We quantified the mechanical abnormalities of the spastic wrist in chronic stroke survivors, and determined whether these findings were representative of those recorded at the elbow and ankle joints. System identification techniques were used to characterize the mechanical abnormalities of these joints and to identify the contribution of intrinsic and reflex stiffness to these abnormalities. Modulation of intrinsic and reflex stiffness with the joint angle was studied by applying PRBS perturbations to the joints at different joint angles over the range of motion. Age-matched healthy subjects were used as control. We found reflex stiffness gain (G_R) was significantly larger in the stroke than healthy control wrist at all positions. G_R was also strongly position dependent. It increased continuously with the wrist angle in both group; however, the slope of changes vs. joint angle was significantly larger in the stroke than control group.
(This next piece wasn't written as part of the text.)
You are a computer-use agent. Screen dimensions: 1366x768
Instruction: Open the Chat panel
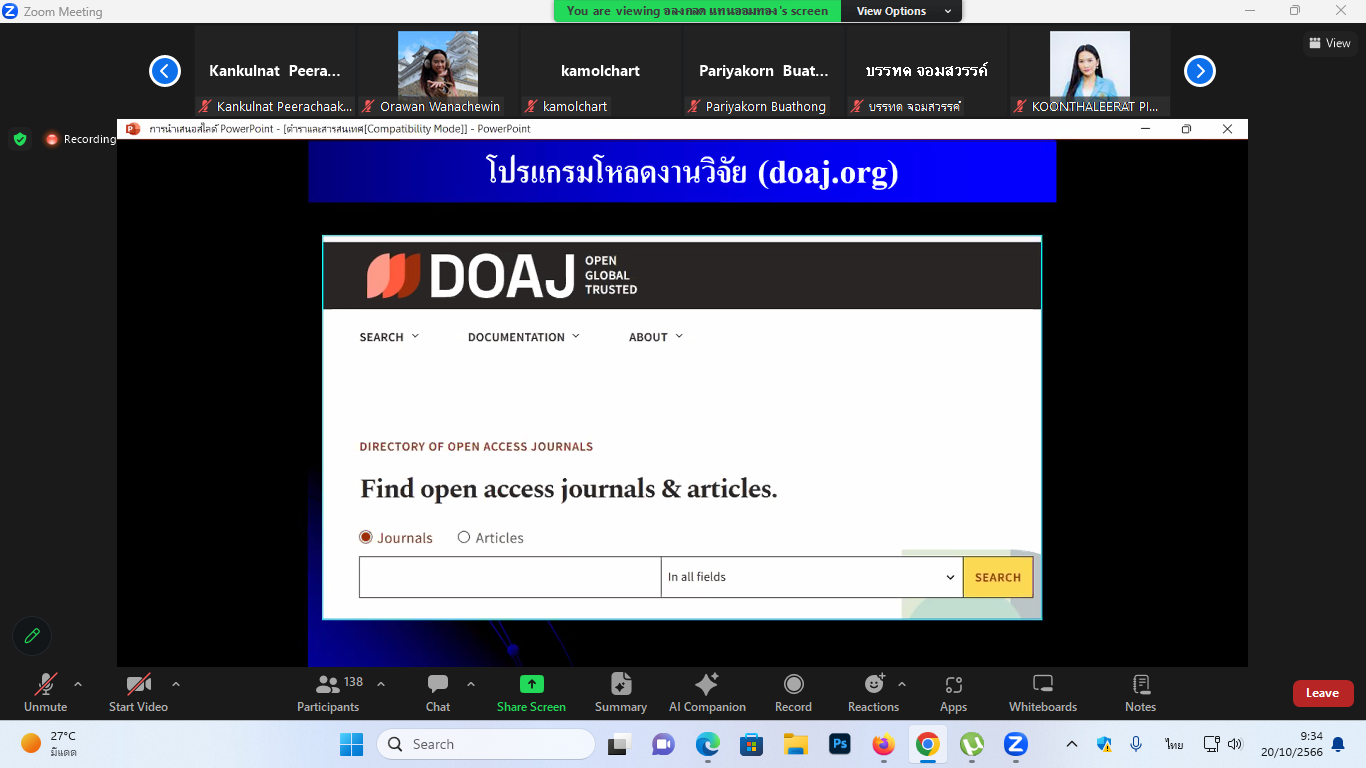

In contrast, intrinsic stiffness gain (K) was within normal range at most positions and was significantly larger in the stroke than the control joint only at the extremes range of motion. Modulation of K with the wrist angle was similar in both group; it was flat between mid-flexion and mid-extension but sharply increased at the end of the range of motion. Our results demonstrate that although intrinsic and reflex stiffness both increased significantly in the spastic wrist, the changes were dominated by enhancements in reflex stiffness. These findings also demonstrate that abnormalities in reflex stiffness at the wrist were similar to those observed at the elbow, and abnormalities in intrinsic stiffness were similar to those observed at the ankle. These findings will help us better understand the origins of mechanical abnormalities associated with stroke-induced spasticity.